RECORDS SHOWN Start Marker
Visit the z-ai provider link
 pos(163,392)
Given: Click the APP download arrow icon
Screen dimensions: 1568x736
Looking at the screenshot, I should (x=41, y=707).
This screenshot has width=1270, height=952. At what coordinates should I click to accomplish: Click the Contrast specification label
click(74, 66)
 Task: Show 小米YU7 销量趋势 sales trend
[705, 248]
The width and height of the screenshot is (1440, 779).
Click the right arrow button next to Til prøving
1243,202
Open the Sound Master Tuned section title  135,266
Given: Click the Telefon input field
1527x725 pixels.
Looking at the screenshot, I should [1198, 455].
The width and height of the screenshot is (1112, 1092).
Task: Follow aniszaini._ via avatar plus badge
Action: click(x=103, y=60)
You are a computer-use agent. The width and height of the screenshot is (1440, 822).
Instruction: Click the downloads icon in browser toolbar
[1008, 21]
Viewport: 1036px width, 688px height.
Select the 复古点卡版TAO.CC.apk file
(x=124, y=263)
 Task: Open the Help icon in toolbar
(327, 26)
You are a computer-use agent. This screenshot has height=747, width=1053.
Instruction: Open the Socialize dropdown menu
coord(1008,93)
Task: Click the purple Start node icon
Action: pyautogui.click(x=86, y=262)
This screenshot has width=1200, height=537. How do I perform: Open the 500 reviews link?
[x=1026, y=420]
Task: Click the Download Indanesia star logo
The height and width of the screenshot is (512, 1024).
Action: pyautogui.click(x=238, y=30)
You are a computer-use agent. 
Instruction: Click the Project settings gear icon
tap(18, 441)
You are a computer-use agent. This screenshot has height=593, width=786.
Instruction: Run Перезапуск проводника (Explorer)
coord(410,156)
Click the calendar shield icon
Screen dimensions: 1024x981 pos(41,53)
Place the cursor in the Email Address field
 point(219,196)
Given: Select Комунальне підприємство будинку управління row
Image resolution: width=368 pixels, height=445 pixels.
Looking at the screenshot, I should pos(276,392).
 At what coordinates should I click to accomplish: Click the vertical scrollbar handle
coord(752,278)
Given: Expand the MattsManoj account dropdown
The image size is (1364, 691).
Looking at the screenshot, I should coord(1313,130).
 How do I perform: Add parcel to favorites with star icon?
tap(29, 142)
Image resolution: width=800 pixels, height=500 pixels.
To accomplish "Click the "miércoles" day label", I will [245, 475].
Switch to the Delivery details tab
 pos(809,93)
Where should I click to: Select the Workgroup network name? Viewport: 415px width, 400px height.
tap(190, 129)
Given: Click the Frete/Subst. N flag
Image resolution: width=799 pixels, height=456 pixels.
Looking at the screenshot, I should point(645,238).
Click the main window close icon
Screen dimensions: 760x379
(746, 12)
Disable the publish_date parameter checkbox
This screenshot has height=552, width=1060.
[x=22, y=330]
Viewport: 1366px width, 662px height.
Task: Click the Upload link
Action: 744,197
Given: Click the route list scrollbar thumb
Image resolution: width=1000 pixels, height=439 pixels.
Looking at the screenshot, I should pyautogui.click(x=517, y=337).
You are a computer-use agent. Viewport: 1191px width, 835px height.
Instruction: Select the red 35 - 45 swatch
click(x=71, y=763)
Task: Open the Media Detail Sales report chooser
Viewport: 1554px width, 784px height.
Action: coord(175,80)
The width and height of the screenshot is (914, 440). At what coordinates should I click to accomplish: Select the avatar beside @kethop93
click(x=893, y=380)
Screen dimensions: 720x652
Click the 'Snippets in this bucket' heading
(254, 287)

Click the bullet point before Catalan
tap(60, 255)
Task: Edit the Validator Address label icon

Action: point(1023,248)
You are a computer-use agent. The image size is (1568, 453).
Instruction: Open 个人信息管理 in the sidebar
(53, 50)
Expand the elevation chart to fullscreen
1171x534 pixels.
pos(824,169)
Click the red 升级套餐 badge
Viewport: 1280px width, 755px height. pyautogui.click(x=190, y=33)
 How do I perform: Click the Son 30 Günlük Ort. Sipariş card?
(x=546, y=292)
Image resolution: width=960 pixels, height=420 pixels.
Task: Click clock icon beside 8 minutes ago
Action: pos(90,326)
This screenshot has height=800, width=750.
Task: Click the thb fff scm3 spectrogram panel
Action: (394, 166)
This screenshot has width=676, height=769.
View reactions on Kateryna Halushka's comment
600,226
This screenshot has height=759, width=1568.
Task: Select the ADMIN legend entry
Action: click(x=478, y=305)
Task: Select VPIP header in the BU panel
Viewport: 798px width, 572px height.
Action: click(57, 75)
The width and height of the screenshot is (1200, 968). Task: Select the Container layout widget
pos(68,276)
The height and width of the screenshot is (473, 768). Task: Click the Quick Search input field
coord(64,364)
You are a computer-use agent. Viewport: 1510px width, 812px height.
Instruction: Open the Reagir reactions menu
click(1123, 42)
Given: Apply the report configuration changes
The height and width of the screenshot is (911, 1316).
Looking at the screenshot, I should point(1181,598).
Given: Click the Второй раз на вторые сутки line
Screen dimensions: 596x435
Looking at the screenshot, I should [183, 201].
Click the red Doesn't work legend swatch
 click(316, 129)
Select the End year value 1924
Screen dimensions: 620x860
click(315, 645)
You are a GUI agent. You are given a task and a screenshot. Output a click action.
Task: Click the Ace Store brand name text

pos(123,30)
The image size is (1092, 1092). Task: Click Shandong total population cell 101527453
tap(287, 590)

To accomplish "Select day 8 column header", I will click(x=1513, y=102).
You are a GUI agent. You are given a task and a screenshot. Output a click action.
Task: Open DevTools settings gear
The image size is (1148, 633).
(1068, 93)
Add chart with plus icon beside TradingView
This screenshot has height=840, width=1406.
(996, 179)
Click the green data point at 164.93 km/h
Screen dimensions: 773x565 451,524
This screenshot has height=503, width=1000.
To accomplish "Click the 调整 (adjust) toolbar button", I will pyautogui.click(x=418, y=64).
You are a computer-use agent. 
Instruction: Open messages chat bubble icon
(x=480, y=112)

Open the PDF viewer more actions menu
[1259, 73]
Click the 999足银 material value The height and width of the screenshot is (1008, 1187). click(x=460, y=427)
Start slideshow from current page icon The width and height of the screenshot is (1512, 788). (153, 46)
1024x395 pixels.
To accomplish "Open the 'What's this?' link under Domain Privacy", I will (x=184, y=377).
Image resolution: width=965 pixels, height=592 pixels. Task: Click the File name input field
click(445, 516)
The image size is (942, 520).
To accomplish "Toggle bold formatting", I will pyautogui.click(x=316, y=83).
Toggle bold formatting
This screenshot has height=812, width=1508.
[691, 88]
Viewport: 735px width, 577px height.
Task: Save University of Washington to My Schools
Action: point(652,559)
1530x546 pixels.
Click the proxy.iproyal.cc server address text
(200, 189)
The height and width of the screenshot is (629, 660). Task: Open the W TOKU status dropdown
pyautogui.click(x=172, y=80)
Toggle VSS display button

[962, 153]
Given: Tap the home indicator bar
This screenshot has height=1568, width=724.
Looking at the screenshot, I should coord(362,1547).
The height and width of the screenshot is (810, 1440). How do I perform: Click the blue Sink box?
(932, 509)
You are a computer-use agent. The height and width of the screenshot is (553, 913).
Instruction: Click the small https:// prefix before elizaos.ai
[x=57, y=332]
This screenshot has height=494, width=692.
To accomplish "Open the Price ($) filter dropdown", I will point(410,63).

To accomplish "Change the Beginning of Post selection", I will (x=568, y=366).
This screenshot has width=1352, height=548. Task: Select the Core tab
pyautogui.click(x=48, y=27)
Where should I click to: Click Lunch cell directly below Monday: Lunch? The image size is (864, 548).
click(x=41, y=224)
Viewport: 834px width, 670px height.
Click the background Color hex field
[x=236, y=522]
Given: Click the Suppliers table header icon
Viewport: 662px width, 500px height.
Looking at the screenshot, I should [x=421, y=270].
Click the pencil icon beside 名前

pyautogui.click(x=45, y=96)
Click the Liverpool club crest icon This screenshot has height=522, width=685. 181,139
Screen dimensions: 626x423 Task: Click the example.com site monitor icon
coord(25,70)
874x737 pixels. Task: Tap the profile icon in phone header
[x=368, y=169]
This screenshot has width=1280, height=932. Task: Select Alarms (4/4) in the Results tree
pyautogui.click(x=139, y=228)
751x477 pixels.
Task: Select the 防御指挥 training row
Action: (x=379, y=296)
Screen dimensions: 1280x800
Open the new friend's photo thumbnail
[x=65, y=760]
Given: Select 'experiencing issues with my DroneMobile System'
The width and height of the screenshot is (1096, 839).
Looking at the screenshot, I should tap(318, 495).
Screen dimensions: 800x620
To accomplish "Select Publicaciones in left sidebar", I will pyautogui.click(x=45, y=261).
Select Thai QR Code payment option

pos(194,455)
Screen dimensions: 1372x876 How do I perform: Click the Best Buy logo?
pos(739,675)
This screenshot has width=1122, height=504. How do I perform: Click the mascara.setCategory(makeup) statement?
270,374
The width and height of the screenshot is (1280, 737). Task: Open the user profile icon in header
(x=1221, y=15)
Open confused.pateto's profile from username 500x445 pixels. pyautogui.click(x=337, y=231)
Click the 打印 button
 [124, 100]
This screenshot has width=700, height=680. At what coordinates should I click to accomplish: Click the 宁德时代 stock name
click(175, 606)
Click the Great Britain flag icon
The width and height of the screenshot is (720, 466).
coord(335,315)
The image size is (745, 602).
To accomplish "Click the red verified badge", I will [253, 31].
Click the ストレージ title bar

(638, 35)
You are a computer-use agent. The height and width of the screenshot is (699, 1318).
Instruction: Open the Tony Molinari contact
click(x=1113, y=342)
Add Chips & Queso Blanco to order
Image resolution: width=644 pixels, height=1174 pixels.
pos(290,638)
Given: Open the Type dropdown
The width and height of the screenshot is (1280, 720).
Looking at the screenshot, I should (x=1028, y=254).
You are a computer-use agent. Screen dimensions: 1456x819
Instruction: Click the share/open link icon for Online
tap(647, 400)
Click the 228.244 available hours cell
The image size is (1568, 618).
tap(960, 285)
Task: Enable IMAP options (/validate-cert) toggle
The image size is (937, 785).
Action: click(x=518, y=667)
RECORDS SHOWN End Marker
WHAT THE TASK ASKS >>
The number of lines in the data that hold "report" must be the entire answer.

RESULT OF THIS TASK >>
2